Once the pseudopixels that had \(^{18}\)O nuclei incident upon them were identified, events that were detected on these were removed from the Catania plot in order to prevent contamination of the other decay path loci. The Monte-Carlo simulations were then used to establish the percentage of total detected events from the particle decay paths incident on these pixels and correct both the \(\alpha \)-decay and \(\gamma \)-decay branches accordingly. No obvious \(\gamma \)-decay features were present on the Catania plot for excitations higher than 8 MeV, whereas below 8 MeV these features were clear in comparison to Monte Carlo simulated events (in particular the 7.117 MeV and 7.969 MeV states). Between \(7\rightarrow 8\) MeV the amount of \(\alpha \)-decay events incident on the pseudopixels ranged from 8\(\rightarrow \)1%, so the uncertainty on the correction was relatively small, while above 8 MeV this was not a concern due to lack of \(\gamma \)-decay events.
Just above the n-decay threshold of \(S_n = 8.045\) MeV, it is very difficult to distinguish between \(\gamma \)-decay and n-decay events due to the limited kinetic energy available to product \(^{17}\)O nuclei. As \(\gamma \)-decay becomes suppressed above particle decay thresholds, it is very unlikely to find a significant value of \(\nicefrac {\Gamma _{\gamma }}{\Gamma _{tot}}\) for high-lying excitations, however, the states at 8126(3) MeV, 8219(1) MeV and 8280(1) MeV have been previously determined to \(\gamma \)-decay [16]. In the current work, events corresponding to \(\gamma \)-decay and n-decay are difficult to distinguish to a reasonable certainty due to the similarity of detection position of the respective \(^{18}\)O and \(^{17}\)O nuclei, though loci on the Catania plot corresponding to \(\gamma \)-decay and n-decay were not identical. No obvious features from \(\gamma \)-decay of these states were observed on the Catania plot, implying the relative percentage of these \(\gamma \)-events was low compared to that of n-decay. Due to the difficulty in quantitatively distinguishing between the two (and lack of qualitative evidence of significant \(\gamma \)-decay branches), all events corresponding to either branch were assigned as n-decay events.

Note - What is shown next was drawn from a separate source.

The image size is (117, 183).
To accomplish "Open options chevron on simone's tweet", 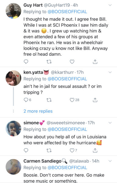I will click(x=110, y=123).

4.2 Events above the 2n-decay threshold
Decays that arise from an excited state above the 2n-decay threshold in \(^{18}\)O, \(S_{2n} = 12.188\) MeV, can n-decay sequentially through an excited state in \(^{17}\)O. This raises a problem, as the geometric efficiencies can be very different for n-decay and 2n-decay for the same excitation (particularly close to the 2n-decay threshold, due to the large difference in available kinetic energy), but due to the similarity of the decay paths, the loci formed by these two processes greatly overlap. In order to overcome this, gates were placed on the Catania plots and across pseudopixels on the DSSD array containing \(>99\)% of 2n-events from the Monte-Carlo simulations — this was done for all excitations above the \(S_{2n}\) threshold. By comparing the amount of n-events in the real data that lay within these gates to the expected number from the simulation, the number of events from both decay paths could be established. More detail on this is given in Ref. [17].
The population of specific energy levels in the daughter \(^{17}\)O could not be disentangled due to the high level density of states and the limited resolution of reconstruction, as in the case of 2n-decay two final state particles are undetected. To overcome this, all possible daughter nucleus states were simulated and a corresponding geometric efficiency calculated, all of which were averaged to give the final geometric efficiency for this branch. As the geometric efficiency typically differed \(<\,5\%\) across all potential populated states, and it is likely that there would be mixed population of these states during decays, this did not impact the uncertainty significantly. If the spin-parity of the parent state and daughter states are known, the daughter states can be preferentially selected in cases where the n would carry low amounts of angular momentum, however, in high-energy excited states of \(^{18}\)O there is limited spin-parity information and as such this was not an option.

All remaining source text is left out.